Философия достоинства, свободы и прав человека
Шрифт:
В качестве ещё одного яркого примера во истину дремучего, средневекового отношения царя к евреям можно привести отказ Николая II вопреки духу своего же акта, по сути, конституционного характера — Высочайшего Манифеста об усовершенствовании государственного порядка от 17 октября 1905 г. — утвердить законопроект правительства Российской империи об отмене черты оседлости для евреев, которая была введена ещё указом императрицы Екатерины II в далёком 1791 г. В своём письме от 10 декабря 1906 г. на имя председателя Совета министров Российской империи П.А. Столыпина император обосновал свою позицию следующим образом: «Возвращаю Вам журнал Совета Министров по еврейскому вопросу неутвержденным. Несмотря на вполне убедительные доводы в пользу принятия положительного решения по этому делу, — внутренний голос все настойчивее твердит Мне, чтобы я не брал этого решения на себя. До сих пор совесть моя никогда меня не обманывала. Поэтому и в данном случае я намерен следовать
Вместе с тем последний русский царь, как стало со временем известно, искренне заблуждался, путая ярко и бурно демонстрируемое политическое верноподданничество со стороны относительно немногочисленных, но весьма активных членов партий черносотенного толка с лояльностью к Нему со стороны затаившего до поры, до времени свою исконную психологическую, социальную и политическую неприязнь многомиллионного народа, о чём более подробно и пойдёт речь ниже.
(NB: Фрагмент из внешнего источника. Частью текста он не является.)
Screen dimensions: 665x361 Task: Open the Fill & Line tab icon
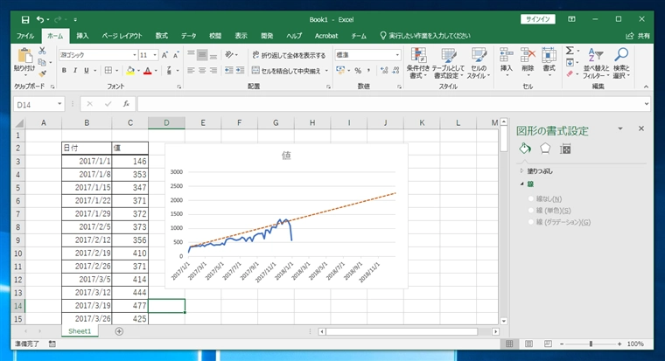525,149
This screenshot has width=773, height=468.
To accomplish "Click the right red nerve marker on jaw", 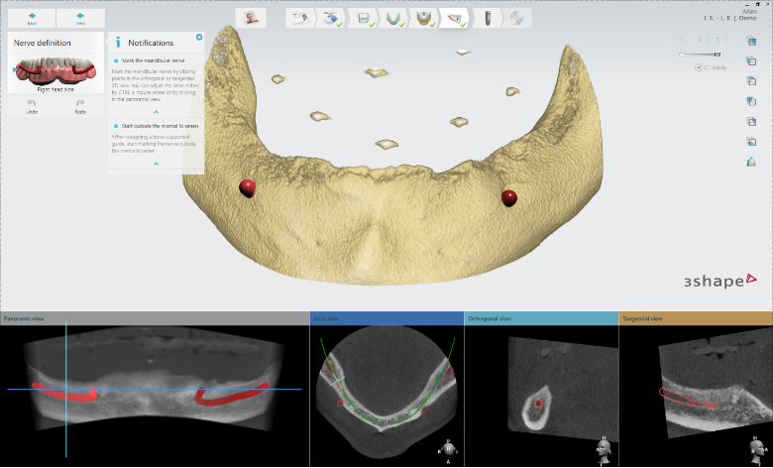I will [x=509, y=197].
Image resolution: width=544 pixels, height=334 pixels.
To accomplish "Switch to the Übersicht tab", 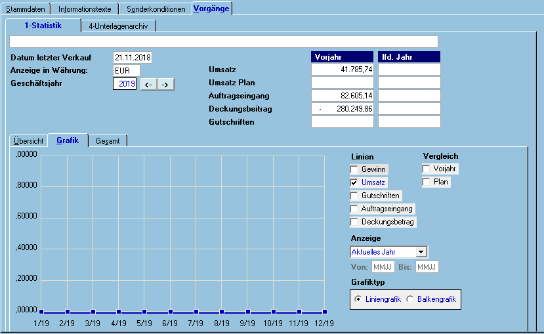I will 29,141.
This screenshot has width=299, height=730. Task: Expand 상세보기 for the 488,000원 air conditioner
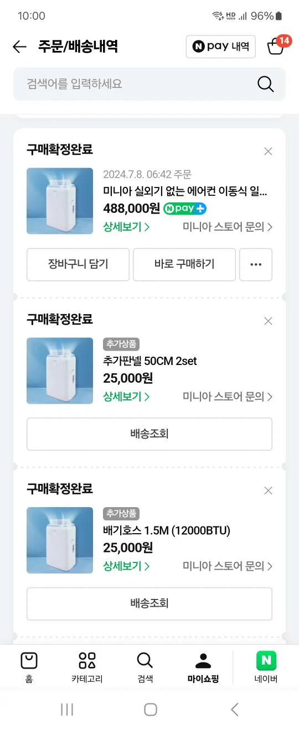pos(126,227)
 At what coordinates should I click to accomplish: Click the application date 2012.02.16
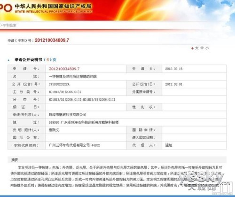174,69
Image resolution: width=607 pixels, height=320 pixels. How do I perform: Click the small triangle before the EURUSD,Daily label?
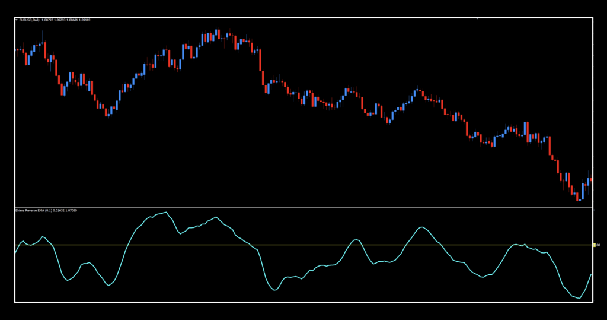(x=17, y=20)
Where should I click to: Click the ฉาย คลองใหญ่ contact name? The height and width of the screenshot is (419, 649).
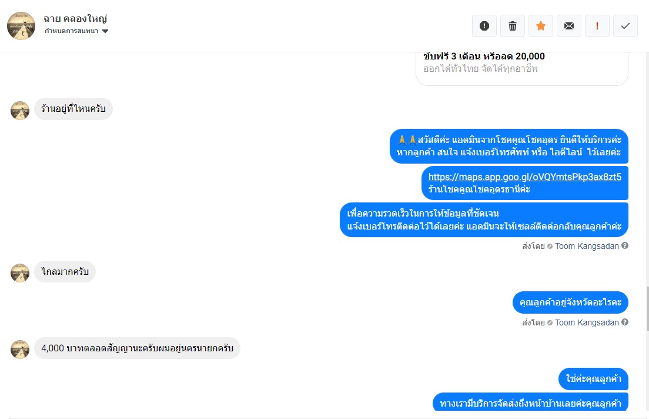75,19
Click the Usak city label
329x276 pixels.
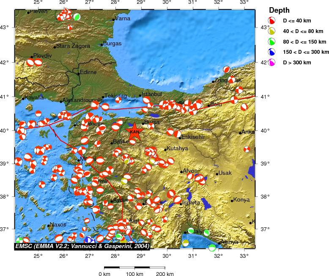[x=225, y=173]
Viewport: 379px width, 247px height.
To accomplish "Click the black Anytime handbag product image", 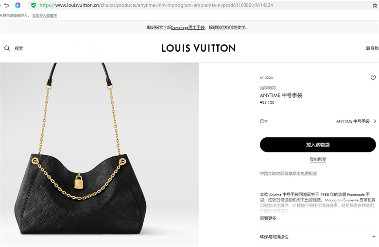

Подтверждением последнего служат воспоминания товарища министра внутренних дел Российской империи В.И. Гурко, который, в частности писал, что вожаки «Союза русского народа» вводили царя в заблуждение относительно его всенародной популярности, забрасывая его верноподданническими телеграммами и письмами. И далее автор приводит в качестве примера следующий эпизод: «Так, однажды, на докладе Родзянко по поводу его указаний на растущее недовольство в народных массах, Государь ему сказал: «Это не верно. У меня ведь тоже есть своя осведомленность» — и, указав на лежащую у него на столе объемистую пачку бумаг, прибавил: «Вот выражения народных чувств, мною ежедневно получаемые: в них выказывается любовь к царю». Думаю, что самодержец действительно пользовался и популярностью и любовью и признательностью многочисленных членов российской партии этнической нетерпимости. Они имели все основания быть благодарными императору, который своей монаршей волей, по сути, освятил их ненависть и ненасытную потребность грабить, унижать и убивать ненавистных им инородцев. Ведь в этом процессе они возвышались в собственных глазах, поскольку только в погромах обретали свою значимость, силу и богоизбранность, заявляя тем самым о своей лояльности престолу.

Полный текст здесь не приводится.